El historiador británico Niall Ferguson refuta la idea del dominio chino en ‘Desastres’

El historiador británico Niall Ferguson refuta la idea del dominio chino en ‘Desastres’



Niall Ferguson. / R. C.

Sus libros abordan las más diversas temáticas y siempre con el máximo rigor, apoyado en una documentación excelsa, pero sin huir de la controversia

Álvaro Soto

Nada queda fuera del alcance de Niall Ferguson (Glasgow, 1964), posiblemente el historiador británico más destacado y más polémico. Su país, los imperios, las guerras mundiales, la economía… Sus libros abordan las más diversas temáticas y siempre con el máximo rigor, apoyado en una documentación excelsa, pero sin huir de la controversia. Sus postulados liberales-conservadores chocan con algunas de las ideas más extendidas en el mundo contemporáneo, pero Ferguson no se arredra. Ahora, con la pandemia, ha abierto un nuevo campo de investigación, las desgracias naturales, y ha escrito otra obra magistral, ‘Desastres’, que acaba de publicar en España la editorial Debate.
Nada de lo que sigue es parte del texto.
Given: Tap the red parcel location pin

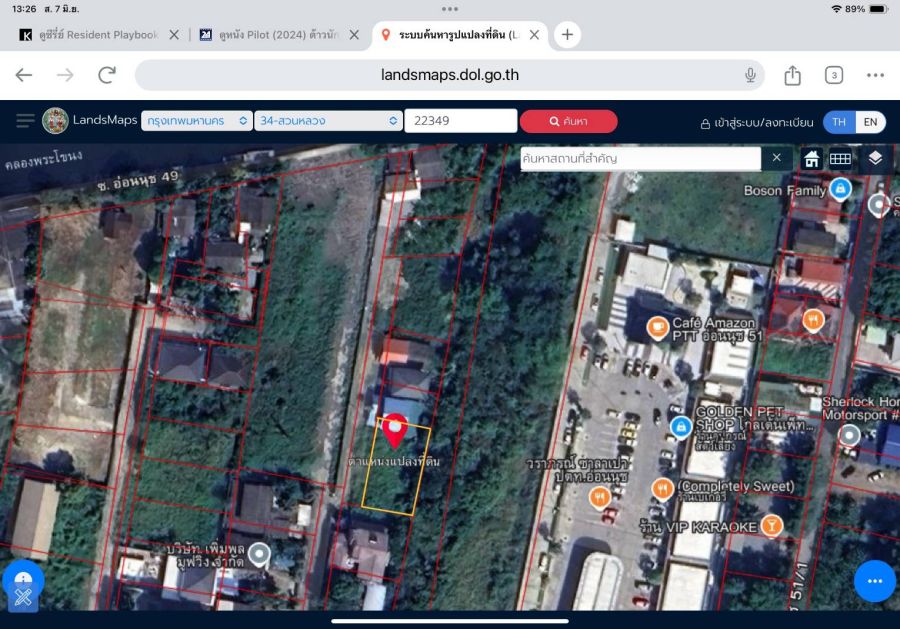Looking at the screenshot, I should point(396,430).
En realidad, ‘Desastres’ son dos libros en uno. En la primera parte, Ferguson recorre las grandes catástrofes de la humanidad, terremotos, guerras, accidentes nucleares, hambrunas, plagas, virus, para llegar a la conclusión de que la covid-19, siendo terrible, no está todavía entre las grandes desgracias que ha sufrido la humanidad. Además, expone una atractiva clasificación de estos fenómenos: los rinocerontes negros son los desastres que se pueden prever; los cisnes negros son aquellos totalmente inesperados; y finalmente están los reyes dragón, que provocan cambios que van más allá del exceso de muertes. En este atractivo recorrido, divide aquellas provocadas por causas naturales de las que, de una u otra manera (la mayoría, en todo caso) tienen su origen en la actuación humana.
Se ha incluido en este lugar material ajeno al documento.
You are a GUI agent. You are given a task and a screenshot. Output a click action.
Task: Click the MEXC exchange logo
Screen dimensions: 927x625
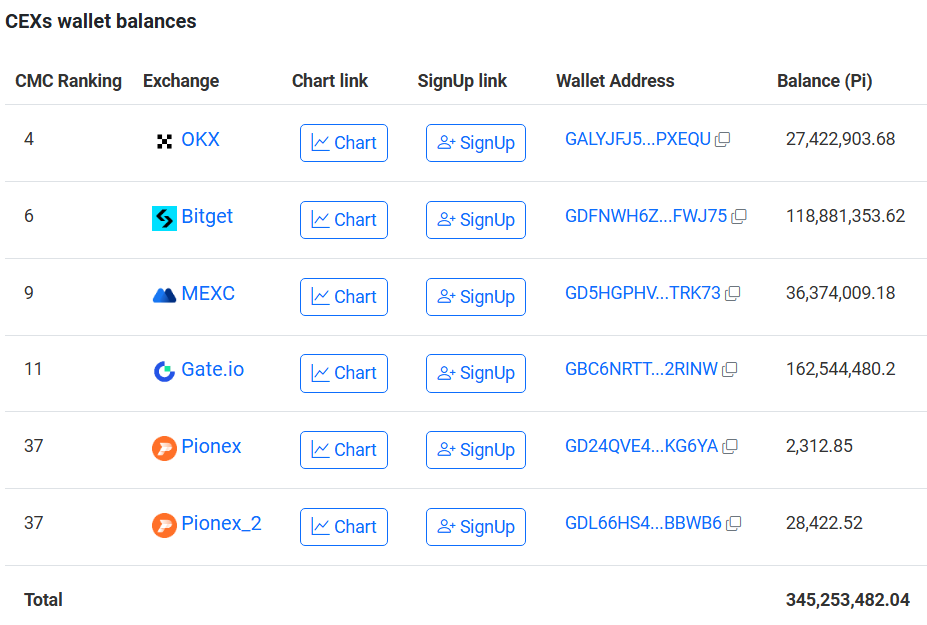pyautogui.click(x=164, y=295)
Y ‘Desastres’ es también una refutación de la teoría de que China sobrepasará a Estados Unidos en un breve plazo de tiempo. Para Ferguson, la pandemia «ha demostrado, en diversos aspectos, la persistencia del poder estadounidense». Las vacunas son norteamericanas, igual que la tecnología que conecta al mundo. «Los rumores de la fatalidad del destino estadounidense vuelven a ser exagerados», proclama el profesor de Harvard.